Friday, June 7, 2013

69 years later

Yesterday was June 6.  The 69th anniversary of the D-Day invasion at Normandy in World War II.  I spent the day thinking about how if must have felt to be on one of the landing craft or parachuting into a beach full of enemies shooting everything they had at the invaders.
That was your view as you disembarked and headed for the beach.  Thousands of soldiers were brought to the battle, thousands are buried there, hundreds came home wounded for life.  

It seems like so little to say it this way, but what this meant was, if this invasion had failed (and General Eisenhower had a message all written in advance to be read if that happened) and the war had been subsequently lost, our freedoms and everything else the Revolutionary soldiers fought and won for us would have been lost, and we would have gone under the despotic rule of the Hitlers and the rest of that awful crowd.

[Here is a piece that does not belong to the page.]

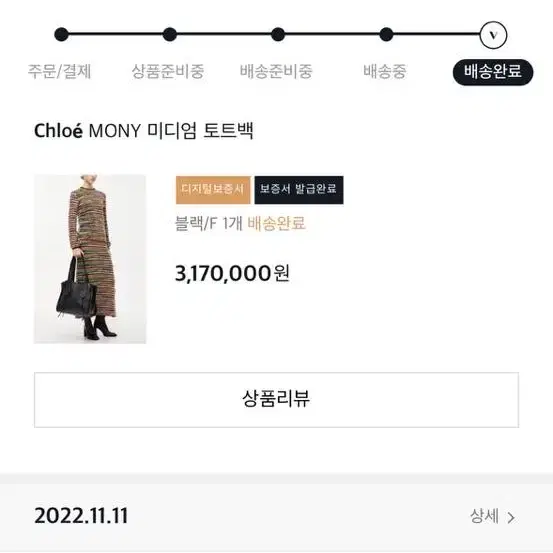Open the product thumbnail image
Screen dimensions: 553x553
pyautogui.click(x=90, y=259)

I've shared this before but with D Day on my mind, it came to me again.  As a child, most of my peers had fathers who had been in the war.  That's why we were called the Baby Boomers, folks!  Our fathers came home from the Army, Navy, Marine, what have you, and got married and got busy having kids.  

But one of my father's friends was a very quiet man.  He never said much, and my folks said that he had not sought advancement in his work, preferring a simple job with few responsibilities and a basic pay grade.  Oh, he had his family and his home and kids and so forth, but he always seemed to hold back just a little from things.  At parties or gatherings, he stayed quiet, didn't join in much.  Everyone said he could have done this or joined that or gone there or said more.

I wonder how many of those people knew then what I didn't learn until after the man died...that he had been a huge war hero, and was saluted for bravery during one of the most hellish stretches of the invasion.  

Once I knew that, I also knew two other things:  one, that I wish I had known sooner about what he did for us, so I could have passed along my thanks, even as a dumb kid, for his part in saving us.  But also, I came to understand why he held back, why he didn't get involved.  

Maybe he was so glad just to be here, back safe on soil he saved from Hitler, that being here was just enough.